FAP inhibitors: are we really using the best method to evaluate the residence time?

Fibroblast activation protein inhibitors (FAPIs) have revolutionized molecular imaging, particularly with the development of PET tracers targeting the tumor microenvironment [1]. These tracers exploit the overexpression of FAP on cancer-associated fibroblasts (CAFs), enabling highly specific imaging of tumors with strong stromal activity. PET/FDG imaging plays a crucial role in cancer diagnosis, staging, and monitoring treatment response, providing valuable insights into metabolic activity and tumor progression [2, 3]. FAPI-based PET tracers, such as 68Ga-FAPI, offer superior diagnostic performance over conventional FDG-PET in various malignancies, including those with low glucose metabolism.
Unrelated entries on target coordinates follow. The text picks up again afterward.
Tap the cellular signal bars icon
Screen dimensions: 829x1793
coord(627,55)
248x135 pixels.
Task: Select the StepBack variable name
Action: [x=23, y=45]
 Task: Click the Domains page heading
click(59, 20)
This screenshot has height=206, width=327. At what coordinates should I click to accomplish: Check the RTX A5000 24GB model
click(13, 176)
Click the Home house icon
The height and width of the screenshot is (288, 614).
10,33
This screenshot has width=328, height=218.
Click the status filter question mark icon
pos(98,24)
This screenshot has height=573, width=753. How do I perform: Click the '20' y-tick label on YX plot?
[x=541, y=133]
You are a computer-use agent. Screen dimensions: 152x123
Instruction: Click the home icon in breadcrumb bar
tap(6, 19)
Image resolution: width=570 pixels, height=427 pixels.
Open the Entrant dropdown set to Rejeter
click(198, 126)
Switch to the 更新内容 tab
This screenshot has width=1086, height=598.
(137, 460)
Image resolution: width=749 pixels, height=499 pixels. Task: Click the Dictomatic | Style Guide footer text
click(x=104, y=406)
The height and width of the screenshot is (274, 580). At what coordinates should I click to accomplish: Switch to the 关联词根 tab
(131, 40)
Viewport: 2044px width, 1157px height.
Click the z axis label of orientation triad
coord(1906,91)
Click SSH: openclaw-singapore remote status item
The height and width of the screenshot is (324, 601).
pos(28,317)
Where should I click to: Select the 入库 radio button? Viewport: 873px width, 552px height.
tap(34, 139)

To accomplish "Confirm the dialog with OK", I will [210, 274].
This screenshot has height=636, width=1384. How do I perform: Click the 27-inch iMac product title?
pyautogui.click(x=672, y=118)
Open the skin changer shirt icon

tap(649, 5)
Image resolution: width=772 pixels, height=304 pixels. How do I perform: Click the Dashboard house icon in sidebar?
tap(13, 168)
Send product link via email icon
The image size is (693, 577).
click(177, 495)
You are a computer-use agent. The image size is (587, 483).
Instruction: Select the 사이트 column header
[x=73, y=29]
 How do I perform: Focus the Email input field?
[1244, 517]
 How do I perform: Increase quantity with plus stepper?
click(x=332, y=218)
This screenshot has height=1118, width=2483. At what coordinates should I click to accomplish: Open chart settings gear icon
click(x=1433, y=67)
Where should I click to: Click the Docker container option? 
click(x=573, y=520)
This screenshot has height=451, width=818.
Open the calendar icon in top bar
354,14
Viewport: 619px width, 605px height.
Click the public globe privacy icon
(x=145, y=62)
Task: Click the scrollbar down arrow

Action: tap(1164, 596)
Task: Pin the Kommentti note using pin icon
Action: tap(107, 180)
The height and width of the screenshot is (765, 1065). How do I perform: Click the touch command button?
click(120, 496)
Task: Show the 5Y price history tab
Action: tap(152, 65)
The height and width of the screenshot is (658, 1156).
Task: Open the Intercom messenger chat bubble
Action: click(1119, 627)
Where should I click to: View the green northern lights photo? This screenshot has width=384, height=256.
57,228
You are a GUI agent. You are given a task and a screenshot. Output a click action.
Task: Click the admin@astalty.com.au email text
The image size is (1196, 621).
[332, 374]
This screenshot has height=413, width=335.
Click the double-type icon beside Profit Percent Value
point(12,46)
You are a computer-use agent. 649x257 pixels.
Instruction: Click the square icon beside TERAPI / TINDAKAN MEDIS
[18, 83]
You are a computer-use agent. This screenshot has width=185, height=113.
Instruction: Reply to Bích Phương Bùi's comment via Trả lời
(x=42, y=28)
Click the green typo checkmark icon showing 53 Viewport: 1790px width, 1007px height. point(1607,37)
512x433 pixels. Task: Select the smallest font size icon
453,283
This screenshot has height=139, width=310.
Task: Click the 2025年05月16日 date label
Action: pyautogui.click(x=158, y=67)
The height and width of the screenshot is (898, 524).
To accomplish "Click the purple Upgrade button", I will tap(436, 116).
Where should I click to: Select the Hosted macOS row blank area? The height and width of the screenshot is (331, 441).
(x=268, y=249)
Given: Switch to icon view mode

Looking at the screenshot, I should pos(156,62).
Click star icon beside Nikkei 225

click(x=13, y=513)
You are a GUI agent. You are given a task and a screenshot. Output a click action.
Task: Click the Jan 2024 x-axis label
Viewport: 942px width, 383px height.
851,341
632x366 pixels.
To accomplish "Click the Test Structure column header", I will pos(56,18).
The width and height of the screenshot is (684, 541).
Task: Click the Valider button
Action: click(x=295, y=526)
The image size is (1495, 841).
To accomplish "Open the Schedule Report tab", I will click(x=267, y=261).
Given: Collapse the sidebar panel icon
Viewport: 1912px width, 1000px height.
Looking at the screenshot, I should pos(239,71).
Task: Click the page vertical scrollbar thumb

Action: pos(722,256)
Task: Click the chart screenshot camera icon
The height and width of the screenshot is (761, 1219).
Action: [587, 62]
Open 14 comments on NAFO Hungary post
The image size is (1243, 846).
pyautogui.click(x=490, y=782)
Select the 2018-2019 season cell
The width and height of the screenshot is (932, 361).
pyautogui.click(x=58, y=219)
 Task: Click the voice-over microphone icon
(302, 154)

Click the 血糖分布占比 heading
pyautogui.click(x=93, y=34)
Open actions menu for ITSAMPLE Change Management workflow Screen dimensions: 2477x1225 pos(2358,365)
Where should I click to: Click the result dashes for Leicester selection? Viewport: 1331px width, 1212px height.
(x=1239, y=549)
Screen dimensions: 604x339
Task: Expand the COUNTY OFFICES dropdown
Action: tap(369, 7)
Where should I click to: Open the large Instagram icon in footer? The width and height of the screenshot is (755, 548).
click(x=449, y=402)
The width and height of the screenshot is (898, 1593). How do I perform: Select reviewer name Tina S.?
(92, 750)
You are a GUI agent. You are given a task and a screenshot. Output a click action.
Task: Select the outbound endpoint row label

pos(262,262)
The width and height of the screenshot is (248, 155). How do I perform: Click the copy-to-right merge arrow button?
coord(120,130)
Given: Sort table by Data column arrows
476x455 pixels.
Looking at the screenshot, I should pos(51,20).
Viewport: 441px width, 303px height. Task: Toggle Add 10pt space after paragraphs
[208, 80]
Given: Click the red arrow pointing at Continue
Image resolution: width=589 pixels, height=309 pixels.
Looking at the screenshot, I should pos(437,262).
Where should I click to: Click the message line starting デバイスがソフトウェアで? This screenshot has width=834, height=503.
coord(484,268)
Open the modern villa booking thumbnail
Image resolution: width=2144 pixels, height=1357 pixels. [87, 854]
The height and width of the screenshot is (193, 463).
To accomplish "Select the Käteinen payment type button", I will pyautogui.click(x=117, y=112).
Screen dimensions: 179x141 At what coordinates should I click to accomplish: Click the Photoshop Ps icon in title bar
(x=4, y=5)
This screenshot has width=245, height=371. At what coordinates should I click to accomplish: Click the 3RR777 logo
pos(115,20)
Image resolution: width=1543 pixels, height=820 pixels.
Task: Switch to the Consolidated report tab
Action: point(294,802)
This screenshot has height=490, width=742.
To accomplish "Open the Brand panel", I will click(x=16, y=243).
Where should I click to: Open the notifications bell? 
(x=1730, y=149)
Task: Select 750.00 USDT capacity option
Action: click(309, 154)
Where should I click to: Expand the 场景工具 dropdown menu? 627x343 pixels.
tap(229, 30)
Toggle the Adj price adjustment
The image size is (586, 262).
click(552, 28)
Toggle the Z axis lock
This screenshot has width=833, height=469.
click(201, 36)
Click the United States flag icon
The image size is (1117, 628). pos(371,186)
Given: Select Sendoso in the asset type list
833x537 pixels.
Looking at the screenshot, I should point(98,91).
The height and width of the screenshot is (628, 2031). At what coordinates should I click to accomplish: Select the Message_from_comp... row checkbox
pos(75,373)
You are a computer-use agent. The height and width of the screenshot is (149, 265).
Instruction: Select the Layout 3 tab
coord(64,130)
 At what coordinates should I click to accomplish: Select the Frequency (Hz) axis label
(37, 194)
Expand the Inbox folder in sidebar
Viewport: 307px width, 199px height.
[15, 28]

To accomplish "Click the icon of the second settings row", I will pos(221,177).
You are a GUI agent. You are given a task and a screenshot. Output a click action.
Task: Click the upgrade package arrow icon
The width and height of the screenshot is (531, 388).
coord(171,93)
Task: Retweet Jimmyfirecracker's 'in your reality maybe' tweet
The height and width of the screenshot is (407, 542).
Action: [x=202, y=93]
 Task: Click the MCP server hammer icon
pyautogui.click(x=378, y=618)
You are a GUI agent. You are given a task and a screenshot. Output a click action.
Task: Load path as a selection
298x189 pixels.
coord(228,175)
Their ability to provide high tumor-to-background contrast has expanded their clinical applications to detect challenging primary and metastatic lesions [4]. With ongoing advancements, FAPI-PET tracers are poised to enhance both diagnostic precision and theranostic strategies in oncology. Despite their promising potential, FAPI-based PET tracers face limitations, including variable tumor uptake, rapid tracer washout in certain conditions and potential off-target activity in non-malignant processes such as inflammation or fibrosis, which can complicate diagnostic specificity [5].